In an unusual move during an airline safety investigation, Alaska Air Group President and Chief Operating Officer Ben Minicucci emailed a statement to employees Wednesday afternoon expressing support for Boeing in what he called “an incredibly difficult time” after two crashes of the 737 MAX 8.

Minicucci’s message starts by declaring that “Our thoughts and sympathies continue to be with those who lost loved ones in the accidents of Ethiopian Airlines this month and Lion Air in October.” It goes on to express solidarity with “our friends, neighbors and partners who work at Boeing.”

“We can only imagine how challenging it must be for their 140,000 employees, over half of which are located in the Puget Sound area, to be grappling with two accidents so close together. I think this is especially true for those working right here near Sea-Tac at the Renton 737 production facility.
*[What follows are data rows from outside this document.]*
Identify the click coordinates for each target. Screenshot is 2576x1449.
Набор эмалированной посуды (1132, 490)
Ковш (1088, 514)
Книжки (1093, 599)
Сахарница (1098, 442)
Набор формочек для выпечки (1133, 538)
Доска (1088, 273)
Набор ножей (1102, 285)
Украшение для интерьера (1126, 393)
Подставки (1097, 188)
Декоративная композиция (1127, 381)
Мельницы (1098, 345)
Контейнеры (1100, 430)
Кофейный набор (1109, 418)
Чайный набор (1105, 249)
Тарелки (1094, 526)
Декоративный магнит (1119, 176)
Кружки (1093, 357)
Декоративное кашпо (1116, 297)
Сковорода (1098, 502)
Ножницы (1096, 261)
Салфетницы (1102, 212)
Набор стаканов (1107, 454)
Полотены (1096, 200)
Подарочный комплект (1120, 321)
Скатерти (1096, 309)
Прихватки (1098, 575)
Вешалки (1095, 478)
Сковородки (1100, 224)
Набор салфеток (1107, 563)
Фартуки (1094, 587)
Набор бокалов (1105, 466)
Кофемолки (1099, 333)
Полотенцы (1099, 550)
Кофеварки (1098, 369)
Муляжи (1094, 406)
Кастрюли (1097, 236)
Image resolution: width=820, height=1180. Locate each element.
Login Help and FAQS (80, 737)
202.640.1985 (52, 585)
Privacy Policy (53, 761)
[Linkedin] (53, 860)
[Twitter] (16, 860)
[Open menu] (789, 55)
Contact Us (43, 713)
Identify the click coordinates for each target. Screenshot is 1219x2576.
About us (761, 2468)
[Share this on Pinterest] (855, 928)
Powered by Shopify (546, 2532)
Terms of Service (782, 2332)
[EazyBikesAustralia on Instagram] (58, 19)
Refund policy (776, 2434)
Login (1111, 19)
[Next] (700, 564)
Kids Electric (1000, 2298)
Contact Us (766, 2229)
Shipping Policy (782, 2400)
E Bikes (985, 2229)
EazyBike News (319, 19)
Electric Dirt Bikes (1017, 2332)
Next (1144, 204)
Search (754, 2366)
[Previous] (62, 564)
Like our own employees, they work hard, they care deeply about the communities they serve, and they take pride in their work,” he wrote.

Boeing’s MAX aircraft family has been grounded in the U.S. and worldwide following the crashes, which killed more than 300. Boeing says it is preparing a fix for the MCAS automated flight-control system implicated in the first crash and suspected of involvement in the second.

The Seattle Times reported Sunday that Federal Aviation Administration managers pressed agency engineers to move quickly and delegate more work to Boeing on the plane’s certification, and that Boeing’s analysis of the automated flight-control system contained crucial flaws. Since then, reports of a federal criminal probe have emerged, and Secretary of Transportation Elaine Chao ordered an audit of the process leading to the plane’s certification.

Alaska, which flew an all-Boeing fleet before it absorbed Virgin America and its Airbus jets, is scheduled to receive its first MAX 9 jets in June, and to start flying them in July, Minicucci wrote. Those plans remain in place for now, he indicated: “We will continue to work with Boeing and the FAA to understand the facts related to these accidents. You have my personal commitment that we will follow our Ready, SAFE, Go process and do the right thing.”

His message says the company plans to place advertisements expressing solidarity with Boeing’s workers in local newspapers on Thursday, adding, “The people of Boeing are longstanding partners and they’ve supported Alaska in ways big and small for decades. We want to do the same for them and the many great employees who have made Boeing the company it is today.”